Irlande, Noël 1985. Bill Furlong (Cilian Murphy), modeste charbonnier, père de cinq filles, livre régulièrement le couvent de la ville. Lors d’une livraison, il découvre Sarah dans sa remise de charbon, une jeune pensionnaire qui ressemble à sa mère morte à vingt-cinq ans l’ayant élevé seule. Elle lui demande de l’aider à fuir. Il découvre petit à petit les sévices subis par les pensionnaires, la plupart « filles-mères », commises à toutes les tâches domestiques harassantes. Une religieuse met Bill en garde. La supérieure le reçoit, lui donne une enveloppe de Noël pour sa famille. Car le couvent reçoit aussi les jeunes filles de famille à son école, comme bientôt celles de Bill ! Vaut-il mieux se taire, comme toute la ville ?
Ici c’est « la Passion » de Bill, un Cilian Murphy de tous les plans, taiseux, au regard stupéfié, haletant de fatigue sous le poids des sacs de charbon et aussi de sa conscience comme de la remémoration de son enfance évoquée dans de brefs flash-back, miroir du présent. Les séquences sont presque toutes nocturnes, parfois seuls émergent les visages. Les accompagne régulièrement la Pavane pour une infante défunte de Ravel. Bouleversant d’humanité.

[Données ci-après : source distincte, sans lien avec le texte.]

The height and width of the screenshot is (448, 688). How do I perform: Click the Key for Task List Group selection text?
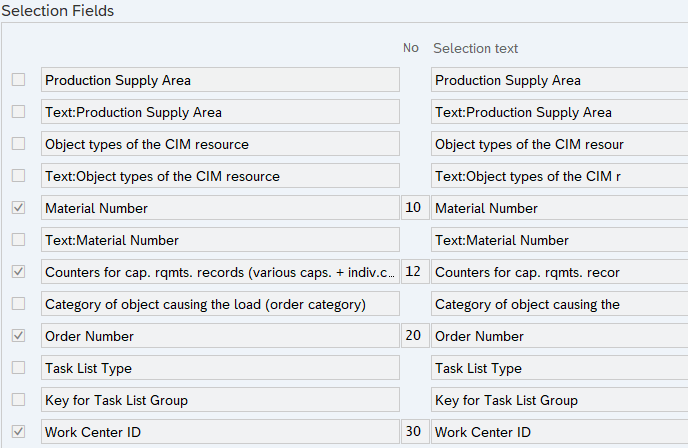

On aura noté bien sûr qu’il s’agit ici d’un couvent des Magdalene Sisters, ordre religieux dont les crimes ont déjà été décrits par Peter Mullan dans le film éponyme de 2003. On avait alors affaire à une dénonciation plus nette de la situation, en suivant particulièrement trois jeunes femmes, alors qu’ici tout est vu par Bill, personnage central extérieur à l’institution et marqué par son propre passé.